#### [What you are asked to do]
In the material below, find the line that contains "Click the envelope" and the line that contains "This screenshot has height=640, width=1307.", then write out exactly those two lines and everything between them.
START Excerpted records
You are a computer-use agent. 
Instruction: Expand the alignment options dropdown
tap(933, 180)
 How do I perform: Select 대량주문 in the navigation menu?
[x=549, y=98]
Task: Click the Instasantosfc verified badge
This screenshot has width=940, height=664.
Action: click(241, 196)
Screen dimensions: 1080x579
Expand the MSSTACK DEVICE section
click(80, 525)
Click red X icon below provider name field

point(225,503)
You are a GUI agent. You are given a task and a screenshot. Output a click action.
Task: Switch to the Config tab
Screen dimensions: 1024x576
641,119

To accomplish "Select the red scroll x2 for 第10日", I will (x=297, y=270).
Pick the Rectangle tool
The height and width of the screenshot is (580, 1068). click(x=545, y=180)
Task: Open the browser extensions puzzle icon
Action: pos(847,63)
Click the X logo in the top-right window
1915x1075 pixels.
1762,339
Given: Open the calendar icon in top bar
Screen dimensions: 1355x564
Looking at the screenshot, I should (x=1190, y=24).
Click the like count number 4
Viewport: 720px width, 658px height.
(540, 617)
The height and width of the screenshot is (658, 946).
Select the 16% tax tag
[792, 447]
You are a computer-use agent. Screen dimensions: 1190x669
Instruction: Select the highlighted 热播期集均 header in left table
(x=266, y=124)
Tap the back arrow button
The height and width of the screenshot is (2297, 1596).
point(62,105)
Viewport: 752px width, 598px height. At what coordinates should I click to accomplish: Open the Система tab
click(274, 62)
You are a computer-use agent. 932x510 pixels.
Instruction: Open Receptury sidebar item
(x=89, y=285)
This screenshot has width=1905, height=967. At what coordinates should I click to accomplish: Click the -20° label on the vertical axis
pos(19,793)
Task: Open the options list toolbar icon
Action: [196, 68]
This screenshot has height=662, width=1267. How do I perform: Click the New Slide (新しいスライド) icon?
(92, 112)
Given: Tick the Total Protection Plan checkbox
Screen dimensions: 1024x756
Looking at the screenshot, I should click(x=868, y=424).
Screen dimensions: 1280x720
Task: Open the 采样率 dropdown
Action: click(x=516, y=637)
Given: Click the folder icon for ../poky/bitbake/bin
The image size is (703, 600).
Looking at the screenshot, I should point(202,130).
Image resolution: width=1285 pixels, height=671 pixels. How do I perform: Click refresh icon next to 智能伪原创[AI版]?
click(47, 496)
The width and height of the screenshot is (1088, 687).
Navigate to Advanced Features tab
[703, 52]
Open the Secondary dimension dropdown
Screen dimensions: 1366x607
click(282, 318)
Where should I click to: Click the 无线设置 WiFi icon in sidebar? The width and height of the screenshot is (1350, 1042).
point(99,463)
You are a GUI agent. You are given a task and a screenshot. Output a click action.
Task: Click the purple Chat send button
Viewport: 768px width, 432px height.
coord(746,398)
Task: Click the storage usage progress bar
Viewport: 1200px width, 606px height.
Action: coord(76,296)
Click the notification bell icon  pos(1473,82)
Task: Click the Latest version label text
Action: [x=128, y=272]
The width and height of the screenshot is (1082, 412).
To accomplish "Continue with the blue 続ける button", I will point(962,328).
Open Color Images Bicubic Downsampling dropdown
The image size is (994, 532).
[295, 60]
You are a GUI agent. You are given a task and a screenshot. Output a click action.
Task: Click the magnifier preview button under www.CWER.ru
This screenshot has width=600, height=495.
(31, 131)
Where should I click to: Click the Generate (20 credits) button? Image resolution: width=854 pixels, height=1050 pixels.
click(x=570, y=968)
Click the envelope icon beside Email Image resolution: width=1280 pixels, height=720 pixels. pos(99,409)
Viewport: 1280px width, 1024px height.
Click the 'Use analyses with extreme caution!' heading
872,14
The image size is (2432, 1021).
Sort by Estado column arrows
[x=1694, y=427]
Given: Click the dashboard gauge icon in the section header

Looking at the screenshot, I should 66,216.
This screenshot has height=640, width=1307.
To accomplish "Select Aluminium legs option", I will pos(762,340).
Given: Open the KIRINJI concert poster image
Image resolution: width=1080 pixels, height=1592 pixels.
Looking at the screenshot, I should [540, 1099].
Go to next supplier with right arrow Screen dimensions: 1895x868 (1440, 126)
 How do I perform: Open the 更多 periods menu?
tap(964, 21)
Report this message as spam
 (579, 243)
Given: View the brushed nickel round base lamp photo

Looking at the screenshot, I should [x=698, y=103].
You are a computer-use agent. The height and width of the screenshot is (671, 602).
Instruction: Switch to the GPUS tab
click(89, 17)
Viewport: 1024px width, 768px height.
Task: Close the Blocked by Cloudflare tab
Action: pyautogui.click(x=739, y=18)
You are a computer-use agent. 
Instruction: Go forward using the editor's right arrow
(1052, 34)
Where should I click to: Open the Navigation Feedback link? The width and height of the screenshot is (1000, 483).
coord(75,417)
END Excerpted records
#### [Written reply]
Click the envelope icon beside Email Image resolution: width=1280 pixels, height=720 pixels. pos(99,409)
Viewport: 1280px width, 1024px height.
Click the 'Use analyses with extreme caution!' heading
872,14
The image size is (2432, 1021).
Sort by Estado column arrows
[x=1694, y=427]
Given: Click the dashboard gauge icon in the section header

Looking at the screenshot, I should 66,216.
This screenshot has height=640, width=1307.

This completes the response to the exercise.